--- start of Items ---
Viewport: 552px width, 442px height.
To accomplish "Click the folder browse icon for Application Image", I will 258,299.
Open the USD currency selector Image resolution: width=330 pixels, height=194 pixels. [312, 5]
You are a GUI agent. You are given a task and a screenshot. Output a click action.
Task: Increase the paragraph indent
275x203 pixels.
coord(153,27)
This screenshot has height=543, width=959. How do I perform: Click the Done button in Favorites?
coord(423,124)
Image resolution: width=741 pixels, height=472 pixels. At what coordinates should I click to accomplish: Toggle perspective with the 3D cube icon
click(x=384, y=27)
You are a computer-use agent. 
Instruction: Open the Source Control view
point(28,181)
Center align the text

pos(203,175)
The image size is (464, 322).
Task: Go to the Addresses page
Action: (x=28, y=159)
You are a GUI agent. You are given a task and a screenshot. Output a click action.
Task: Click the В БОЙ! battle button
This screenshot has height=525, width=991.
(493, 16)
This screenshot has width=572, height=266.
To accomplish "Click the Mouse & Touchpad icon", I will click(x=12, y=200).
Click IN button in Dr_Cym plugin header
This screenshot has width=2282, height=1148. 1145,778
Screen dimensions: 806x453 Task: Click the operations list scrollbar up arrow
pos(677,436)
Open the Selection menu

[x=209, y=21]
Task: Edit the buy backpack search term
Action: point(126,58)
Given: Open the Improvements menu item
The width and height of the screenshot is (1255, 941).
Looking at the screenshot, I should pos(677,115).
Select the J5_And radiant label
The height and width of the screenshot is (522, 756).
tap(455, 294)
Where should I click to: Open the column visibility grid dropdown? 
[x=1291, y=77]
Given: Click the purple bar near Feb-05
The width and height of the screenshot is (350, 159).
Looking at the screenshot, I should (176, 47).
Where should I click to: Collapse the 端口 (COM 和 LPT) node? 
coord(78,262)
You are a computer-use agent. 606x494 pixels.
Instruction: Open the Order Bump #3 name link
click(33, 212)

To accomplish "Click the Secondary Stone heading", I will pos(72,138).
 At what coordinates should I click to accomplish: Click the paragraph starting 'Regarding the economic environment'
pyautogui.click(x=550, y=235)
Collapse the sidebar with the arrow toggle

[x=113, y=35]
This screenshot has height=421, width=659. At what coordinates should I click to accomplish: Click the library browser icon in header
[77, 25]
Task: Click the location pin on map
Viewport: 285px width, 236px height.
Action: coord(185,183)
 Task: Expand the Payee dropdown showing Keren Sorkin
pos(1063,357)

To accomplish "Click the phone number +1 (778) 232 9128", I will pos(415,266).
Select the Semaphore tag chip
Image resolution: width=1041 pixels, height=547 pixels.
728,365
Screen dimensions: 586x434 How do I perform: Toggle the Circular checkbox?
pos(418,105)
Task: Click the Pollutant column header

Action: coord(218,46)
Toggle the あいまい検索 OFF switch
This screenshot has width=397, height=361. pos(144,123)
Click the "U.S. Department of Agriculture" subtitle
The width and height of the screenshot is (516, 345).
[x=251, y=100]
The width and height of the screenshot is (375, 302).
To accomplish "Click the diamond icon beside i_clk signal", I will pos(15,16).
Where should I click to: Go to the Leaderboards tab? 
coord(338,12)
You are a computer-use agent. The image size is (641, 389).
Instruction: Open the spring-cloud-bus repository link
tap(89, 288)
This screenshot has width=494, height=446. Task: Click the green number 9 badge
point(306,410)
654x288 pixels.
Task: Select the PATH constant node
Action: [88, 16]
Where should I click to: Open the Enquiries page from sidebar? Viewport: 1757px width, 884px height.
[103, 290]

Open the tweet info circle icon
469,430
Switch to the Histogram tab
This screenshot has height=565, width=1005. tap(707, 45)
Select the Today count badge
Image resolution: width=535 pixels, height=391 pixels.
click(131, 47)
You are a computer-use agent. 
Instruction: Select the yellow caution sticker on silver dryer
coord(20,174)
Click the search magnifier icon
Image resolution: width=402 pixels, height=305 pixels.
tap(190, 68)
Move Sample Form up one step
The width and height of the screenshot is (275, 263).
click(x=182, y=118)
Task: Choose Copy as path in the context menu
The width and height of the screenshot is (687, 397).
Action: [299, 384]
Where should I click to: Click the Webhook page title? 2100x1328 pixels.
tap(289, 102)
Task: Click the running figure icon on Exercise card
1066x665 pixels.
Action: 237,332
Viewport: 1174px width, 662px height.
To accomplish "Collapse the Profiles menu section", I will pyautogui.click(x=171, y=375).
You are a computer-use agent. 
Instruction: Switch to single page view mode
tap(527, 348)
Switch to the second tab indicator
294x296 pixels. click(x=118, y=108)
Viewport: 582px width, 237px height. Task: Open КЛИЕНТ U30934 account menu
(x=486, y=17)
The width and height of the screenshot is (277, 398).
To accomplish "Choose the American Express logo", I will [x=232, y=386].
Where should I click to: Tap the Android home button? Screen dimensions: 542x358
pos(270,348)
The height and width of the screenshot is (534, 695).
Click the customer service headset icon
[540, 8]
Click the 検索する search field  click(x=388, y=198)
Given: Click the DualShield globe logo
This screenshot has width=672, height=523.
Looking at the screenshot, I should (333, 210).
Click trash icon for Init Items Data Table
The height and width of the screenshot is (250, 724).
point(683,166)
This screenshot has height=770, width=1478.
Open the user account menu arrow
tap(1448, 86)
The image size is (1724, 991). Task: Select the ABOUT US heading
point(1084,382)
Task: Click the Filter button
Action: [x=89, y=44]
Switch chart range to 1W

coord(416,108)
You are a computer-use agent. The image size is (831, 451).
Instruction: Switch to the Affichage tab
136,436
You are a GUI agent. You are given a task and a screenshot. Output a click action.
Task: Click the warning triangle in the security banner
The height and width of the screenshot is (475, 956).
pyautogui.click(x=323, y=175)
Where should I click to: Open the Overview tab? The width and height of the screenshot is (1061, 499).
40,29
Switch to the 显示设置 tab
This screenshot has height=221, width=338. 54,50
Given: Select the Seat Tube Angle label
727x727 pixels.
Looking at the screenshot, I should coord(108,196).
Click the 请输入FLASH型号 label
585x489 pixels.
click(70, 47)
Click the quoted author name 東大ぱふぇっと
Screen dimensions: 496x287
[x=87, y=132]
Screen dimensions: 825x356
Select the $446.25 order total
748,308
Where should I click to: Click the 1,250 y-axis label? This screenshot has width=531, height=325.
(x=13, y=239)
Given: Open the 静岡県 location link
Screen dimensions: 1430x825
--- end of Items ---
**Goal**
Copy out the rows above word for word, starting at the line with "This screenshot has width=494, height=446." and ending with the line with "click(131, 47)", both of those lines included.

**Result**
This screenshot has width=494, height=446. Task: Click the green number 9 badge
point(306,410)
654x288 pixels.
Task: Select the PATH constant node
Action: [88, 16]
Where should I click to: Open the Enquiries page from sidebar? Viewport: 1757px width, 884px height.
[103, 290]

Open the tweet info circle icon
469,430
Switch to the Histogram tab
This screenshot has height=565, width=1005. tap(707, 45)
Select the Today count badge
Image resolution: width=535 pixels, height=391 pixels.
click(131, 47)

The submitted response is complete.